Have you run into issues with division of chores in your home?


  1. Kate

    December 2, 2015 at 9:43 am

    A few months after we first moved into our new house, my husband said “what are wed doing this weekend?” To which I tersely replied, “cleaning all the bathrooms! After that experience, we hired local cleaners to come bi-weekly and it made a huge difference. We still have chores to do, and we try to do those together. It definitely goes faster, and makes me feel less resentful–like you, I was mad that I was the only one who seemed to care about cleaning! I’ve realized that my husband does care, he just needs to know. If I see dirty dishes or laundry, I know to put them away or clean them. My husband, on the other hand, needs an actual list or to be told what to do–he just doesn’t notice those things, and that’s okay!
    Kate recently posted…Thoroughly Modern Traditions: Christmas Ornaments

    • chelsea

      December 7, 2015 at 10:33 am

      love that you have bi-weekly cleaners coming – that is something we hope to have someday soon too. glad you are figuring out what your husband needs (like a tangible list) in order to know what to do. glad you are working on it kate!

  2. Audrey

    December 3, 2015 at 7:55 am

    Cleaning is definitely a point of contention in our home =/
    I tend to take on all the chores, sometimes because I prefer perfection and sometimes because my husband just doesn’t want to do them. I’ve come at him saying I feel under-appreciated and overworked in our own house. It’s definitely something we work on daily. I think he’s willing to help, he just needs direction. What a great post!
    Audrey recently posted…Negative Nancy & #Hashtags

    • chelsea

      December 7, 2015 at 10:32 am

      i’ve been there too audrey but i am really happy to hear you are able to come to him and let him know you are feeling under-appreciated and overworked. it’s something we work on too. hopefully the post gave you some ideas on how he can get that direction so you aren’t left feeling like you have to do it all.

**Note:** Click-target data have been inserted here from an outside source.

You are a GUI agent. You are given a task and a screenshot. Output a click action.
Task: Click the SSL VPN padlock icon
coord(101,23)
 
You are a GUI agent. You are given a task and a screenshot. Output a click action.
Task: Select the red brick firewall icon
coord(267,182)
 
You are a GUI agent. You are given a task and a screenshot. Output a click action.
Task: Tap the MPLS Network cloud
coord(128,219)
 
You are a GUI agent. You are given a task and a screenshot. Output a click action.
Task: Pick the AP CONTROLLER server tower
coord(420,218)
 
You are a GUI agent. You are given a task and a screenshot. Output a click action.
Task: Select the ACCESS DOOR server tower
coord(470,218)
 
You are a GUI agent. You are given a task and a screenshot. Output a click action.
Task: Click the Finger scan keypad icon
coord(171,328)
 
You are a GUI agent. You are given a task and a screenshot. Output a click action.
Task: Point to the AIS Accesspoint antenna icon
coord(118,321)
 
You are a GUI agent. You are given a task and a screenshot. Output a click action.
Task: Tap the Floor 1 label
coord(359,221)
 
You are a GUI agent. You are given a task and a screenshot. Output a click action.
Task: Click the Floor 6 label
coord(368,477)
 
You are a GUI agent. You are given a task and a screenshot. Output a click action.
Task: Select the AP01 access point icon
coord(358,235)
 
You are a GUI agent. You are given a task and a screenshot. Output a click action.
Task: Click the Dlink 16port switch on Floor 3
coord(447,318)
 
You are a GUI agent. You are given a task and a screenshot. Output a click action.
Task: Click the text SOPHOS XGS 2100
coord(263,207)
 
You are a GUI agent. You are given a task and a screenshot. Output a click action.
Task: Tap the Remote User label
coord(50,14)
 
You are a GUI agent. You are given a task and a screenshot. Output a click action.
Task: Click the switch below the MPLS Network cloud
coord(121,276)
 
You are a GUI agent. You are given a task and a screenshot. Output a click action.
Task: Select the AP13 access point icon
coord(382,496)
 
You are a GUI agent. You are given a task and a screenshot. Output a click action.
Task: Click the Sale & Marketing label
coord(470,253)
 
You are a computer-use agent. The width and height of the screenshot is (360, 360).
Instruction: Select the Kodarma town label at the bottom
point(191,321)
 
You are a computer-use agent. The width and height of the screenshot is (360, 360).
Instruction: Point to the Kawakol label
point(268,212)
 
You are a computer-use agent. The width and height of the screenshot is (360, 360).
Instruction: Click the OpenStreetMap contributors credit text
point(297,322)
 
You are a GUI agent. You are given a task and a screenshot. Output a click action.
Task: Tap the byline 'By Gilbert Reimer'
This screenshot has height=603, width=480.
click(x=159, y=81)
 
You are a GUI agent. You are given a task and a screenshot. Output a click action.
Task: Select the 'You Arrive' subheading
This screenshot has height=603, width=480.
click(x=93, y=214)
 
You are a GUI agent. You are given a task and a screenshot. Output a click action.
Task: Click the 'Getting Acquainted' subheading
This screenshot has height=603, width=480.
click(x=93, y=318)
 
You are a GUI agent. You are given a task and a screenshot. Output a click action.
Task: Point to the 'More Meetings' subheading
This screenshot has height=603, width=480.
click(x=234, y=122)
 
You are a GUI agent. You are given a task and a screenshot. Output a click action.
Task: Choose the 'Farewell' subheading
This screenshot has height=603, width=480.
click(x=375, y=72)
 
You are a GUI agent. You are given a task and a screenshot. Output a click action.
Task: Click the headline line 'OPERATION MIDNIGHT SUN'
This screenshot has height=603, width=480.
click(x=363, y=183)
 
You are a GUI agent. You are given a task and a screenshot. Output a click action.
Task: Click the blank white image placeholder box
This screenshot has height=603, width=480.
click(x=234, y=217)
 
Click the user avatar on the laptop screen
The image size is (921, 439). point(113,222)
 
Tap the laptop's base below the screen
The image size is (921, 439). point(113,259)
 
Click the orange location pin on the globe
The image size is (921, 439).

      sometimes we play backgammon or cards for the gross chores (like a deep bathroom clean) so that might be an idea too!

  3. Pingback: Who Cares About A Clean House? | Maid Brigade of Raleigh

  4. Michelle

    February 26, 2016 at 8:49 am

    Well, sometimes hiring a cleaner is the best option. I don’t have the time and when I have free time I want to rest. My boyfriend refuses to help 🙁 So I told him to hire someone. He did!